In many cases, and for various reasons, an employer and employee will choose to conclude a mutual separation agreement, bringing to an end an employment relationship by way of mutual consent, rather than unilateral termination.

Both employers and employees should take note of the conclusions in the recent case of Gbenga-Oluwatoye v Reckitt Benckiser South Africa (Pty) Limited and Another (JA 95-2014) [2016] ZALAC 2 (3 February 2016), in which the Labour Appeal Court considered the validity of mutual separation agreements in South Africa and re-affirmed the law in this regard.

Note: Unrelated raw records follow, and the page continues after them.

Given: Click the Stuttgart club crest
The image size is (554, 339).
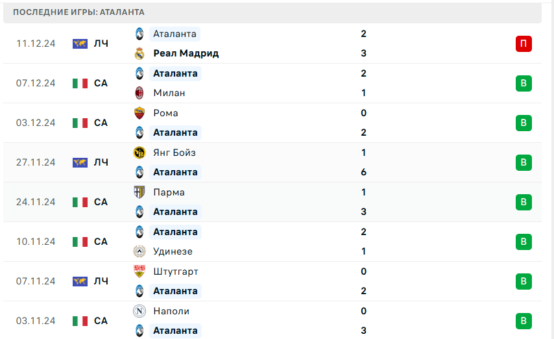Looking at the screenshot, I should [139, 271].
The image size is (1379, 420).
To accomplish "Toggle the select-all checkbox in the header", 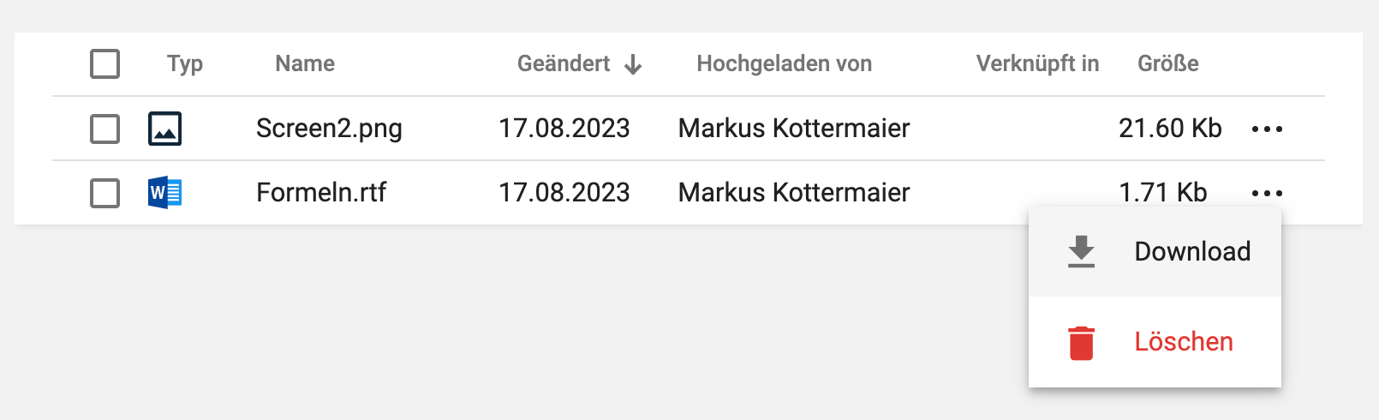I will point(104,63).
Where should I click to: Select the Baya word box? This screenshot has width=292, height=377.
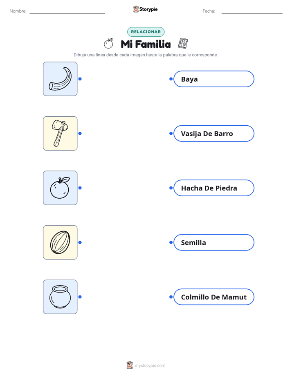pyautogui.click(x=214, y=79)
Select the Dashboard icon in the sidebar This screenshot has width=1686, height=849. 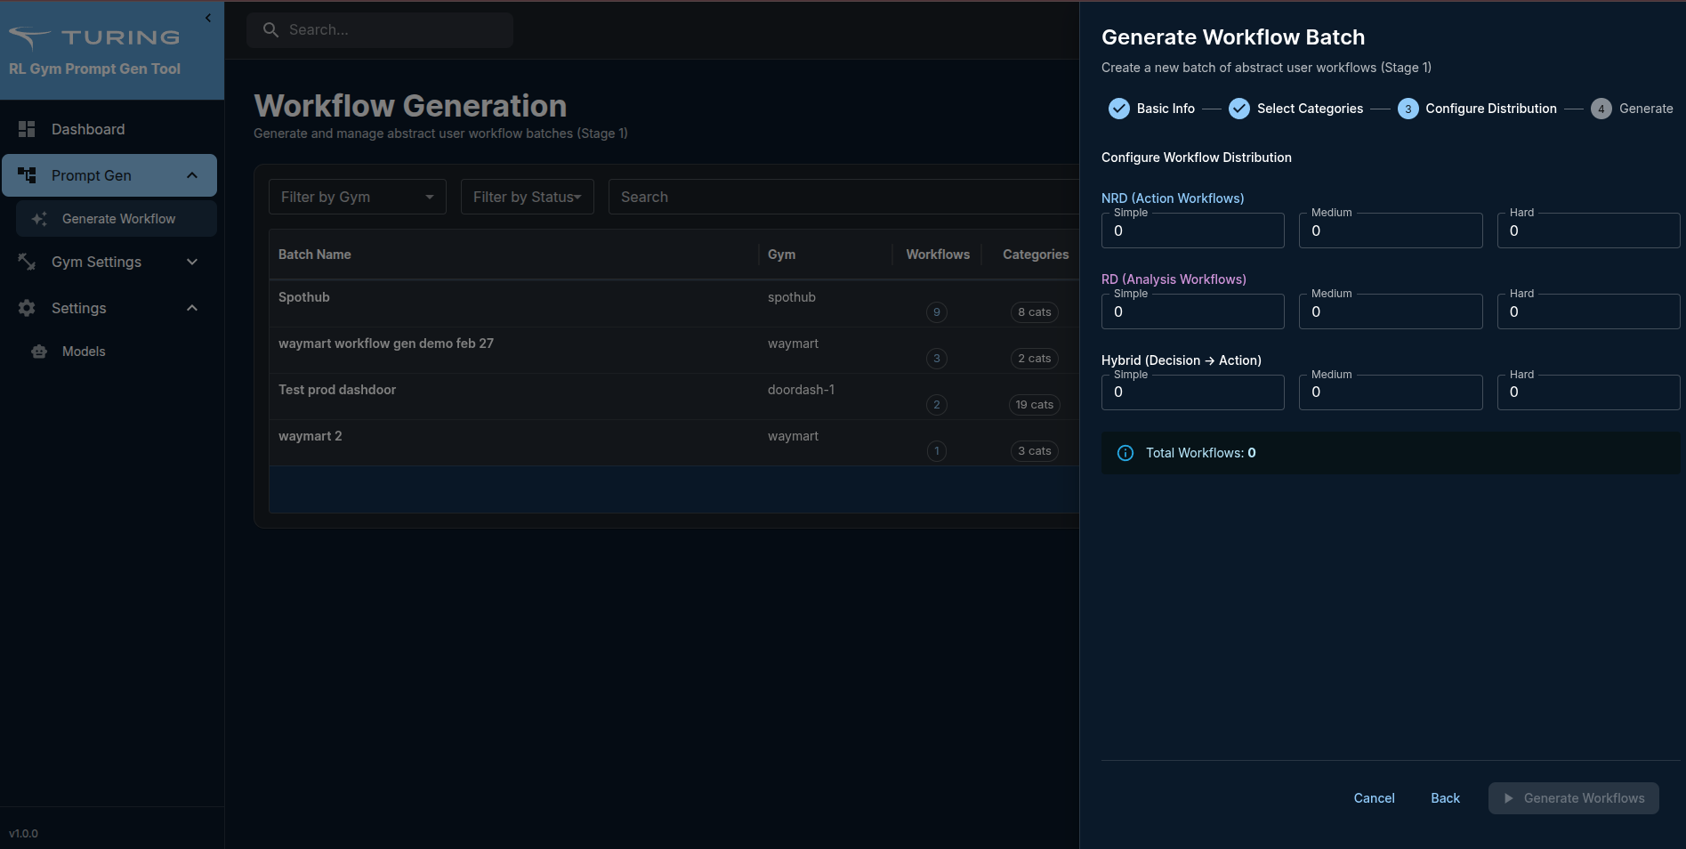pyautogui.click(x=26, y=129)
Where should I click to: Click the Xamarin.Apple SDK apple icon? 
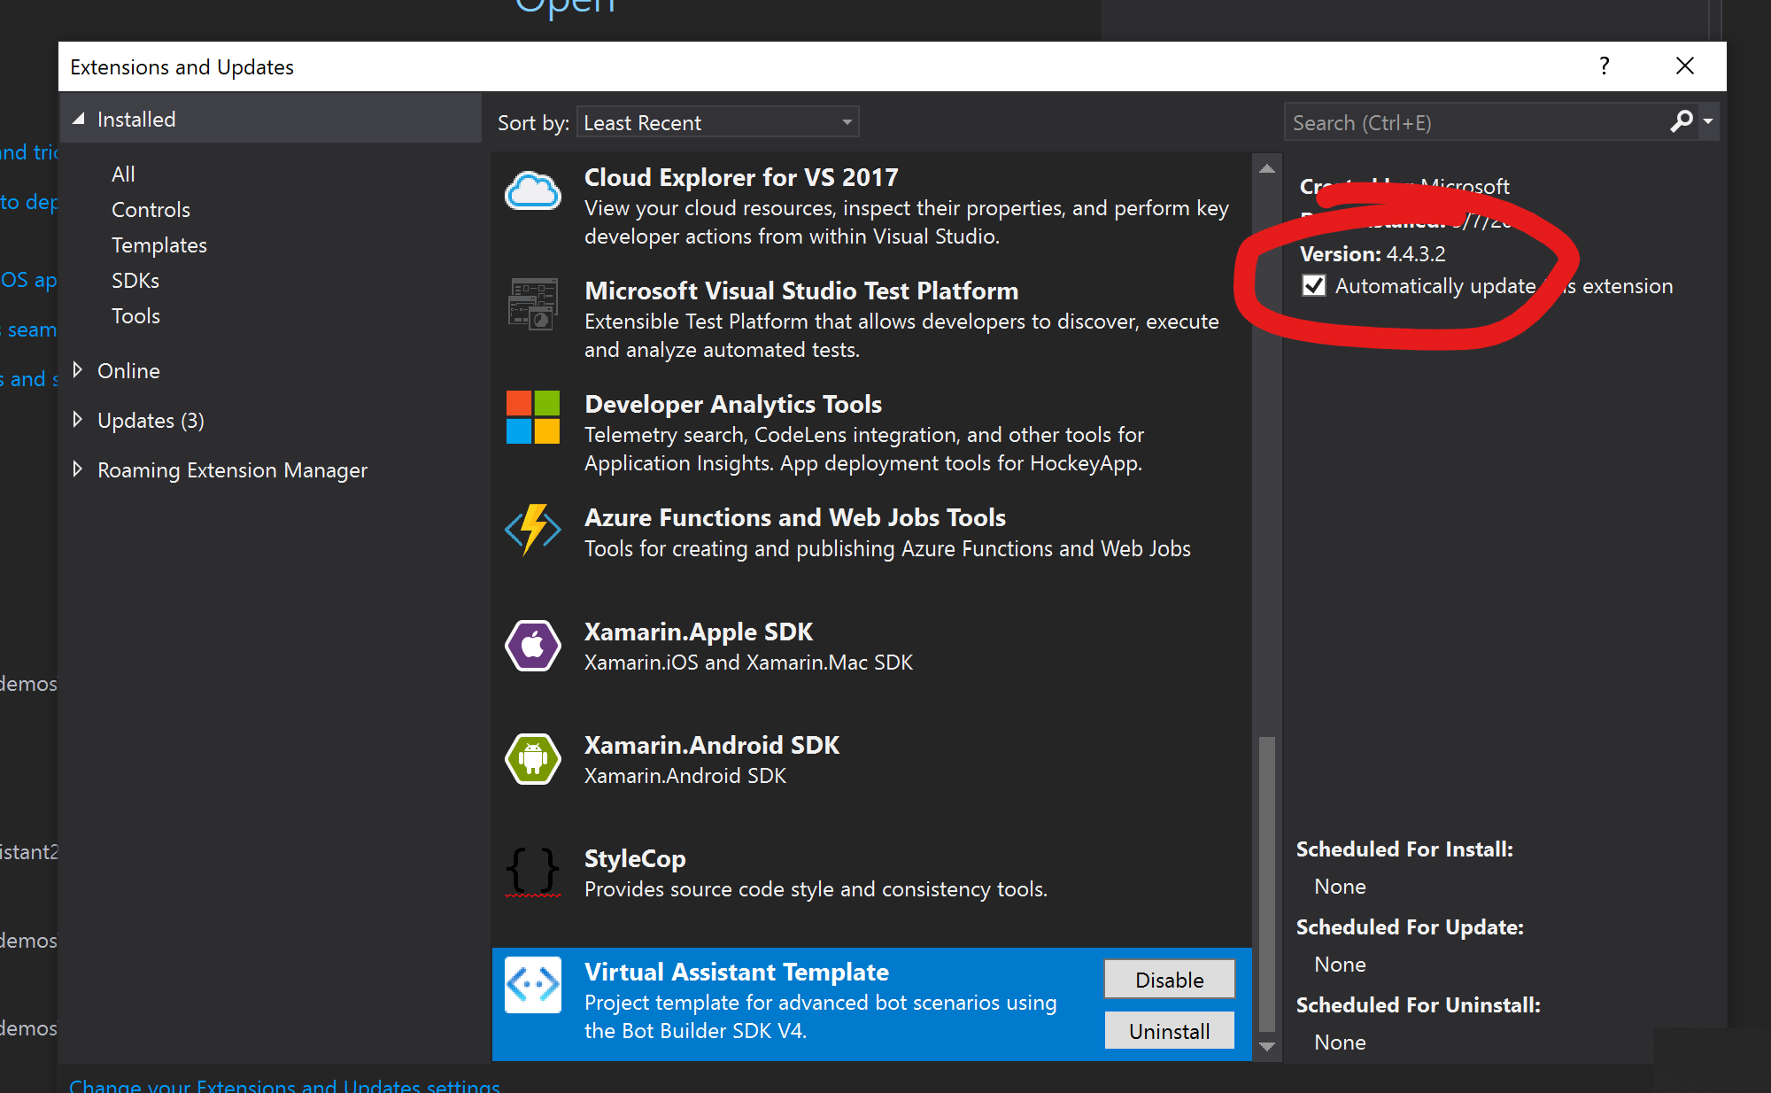532,646
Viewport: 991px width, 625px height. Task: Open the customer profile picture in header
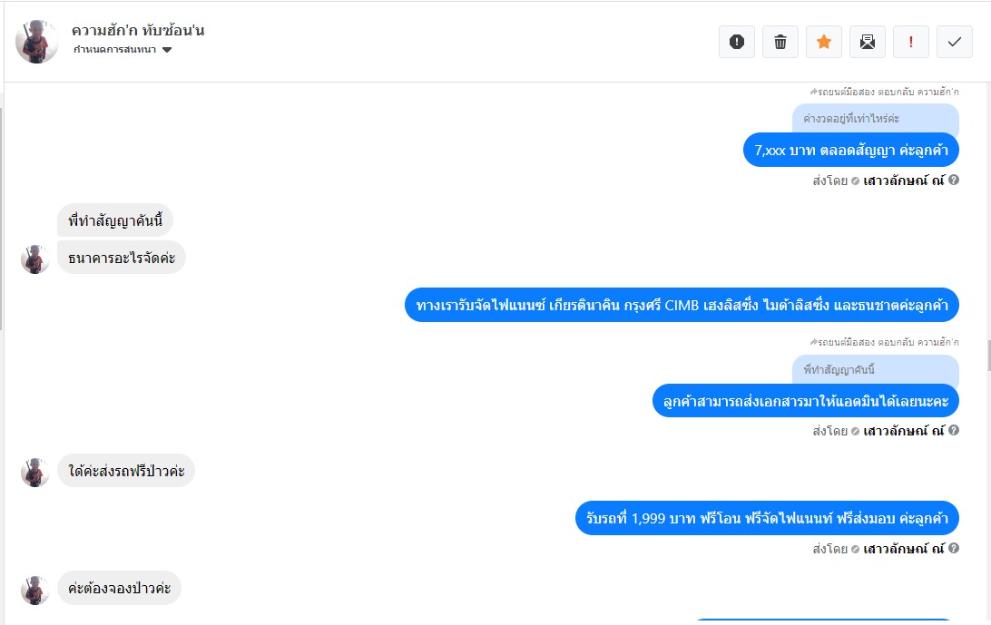pyautogui.click(x=36, y=42)
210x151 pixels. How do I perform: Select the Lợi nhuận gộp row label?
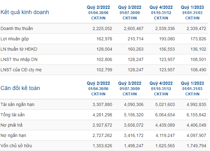point(15,39)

In this case, Muyiwa Gbenga-Oluwatoye (“the employee”), a Nigerian citizen, was in the employ of Unilever in Dubai. In January 2013, he was approached by a recruitment agent with an opportunity in South Africa, which he did not take up. In February 2013, he left Unilever and took up employment at Standard Chartered Bank in Dubai. Shortly thereafter, the employee contacted the aforementioned recruitment agent to inquire about the opportunity that he was previously offered. In the curriculum vitae he provided to Reckitt Benckiser (“RB”), the employee stated that he was still in the employ of Unilever and his remuneration package was negotiated on this basis. This resulted in RB paying the employee a US$40 000 signing-on bonus as compensation for Unilever shares/share options that he purportedly held and would forgo due to the termination of his employment with Unilever.

RB soon discovered that the employee had not been in Unilever’s employ at the time he was hired and he was called to a disciplinary hearing which resulted in his summary dismissal due to the misrepresentations he had made.

However, the employee successfully negotiated a “soft exit” with RB, in terms of which he would repay the US$40 000 bonus to the company, while still receiving his housing allowance and having his work permit extended for some months. This resulted in a separation agreement being concluded between the parties, which was signed and was “in full and final settlement of all claims of whatsoever nature and however arising between the parties”. The employee also acknowledged that he accepted the agreement “without duress or undue influence” and that he “voluntarily and unconditionally” waived his right to any notice pay and “his right to approach any [r]elevant [a]uthority including the [Commission for Conciliation, Mediation and Arbitration] and/or the Labour Court or any other [c]ourt for any relief against [RB] emanating from his [e]mployment and/or his resignation and/or this [a]greement”. He also signed an acknowledgment of debt in terms of the US$40 000 repayment.

Despite this, the employee approached the Labour Court on an urgent basis, alleging, among other things, that he was coerced into signing the separation agreement against his will and under duress, and that the terms of the agreement restricted his constitutional right to seek judicial address and was therefore against public policy and invalid ab initio.

The Labour Court found that the separation agreement constituted a valid compromise and dismissed the urgent application. Dissatisfied with this outcome, the employee took the matter on appeal to the Labour Appeal Court, which held that a separation agreement should be treated in law in the same manner as any other agreement between employer and employee. The court then went on to confirm that a contract may be vitiated by duress where “intimidation or improper pressure renders the consent of the party subjected to duress no true consent”. The burden of proving such duress rests with the party raising it and the court held that, on the evidence before it, the Labour Court was correct in its refusal to declare the separation agreement invalid on the grounds of duress.

Turning to the employee’s argument that the agreement was unconstitutional, the court found that there was no violation of section 34 of the Constitution (the right of access to the courts), as the employee’s bargaining power (as a senior, managerial employee) was of such a nature that he fully understood the consequences of the contractual limitations contained in the separation agreement. The court also pointed out that constitutional rights may indeed be limited, as long as any such limitation is reasonable and that “full and final settlement” clauses such as this, which provided finality to a dispute, were commonplace and were not unlawful or contrary to public policy.

Finally, looking at the language and contextual framing of the agreement in question, the court concluded that the intentions of the parties were clear, the agreement itself was unambiguous and, once it was found that the agreement was a valid compromise, it “overtook” any other contractual entitlement that the employee might have had. The Labour Appeal Court therefore agreed with the Labour Court and dismissed the employee’s appeal.

This judgment is important for both employers and employees. For employers, it illustrates that caution still needs to be exercised once a separation agreement has been concluded, as there are certain circumstances (duress or undue influence, for example) in terms of which such an agreement can be set aside. For employees, this case reinforces the fact that separation agreements, just like any other agreement between employer and employee, should not be entered into lightly and, as long as they are validly concluded, their provisions generally remain binding and enforceable.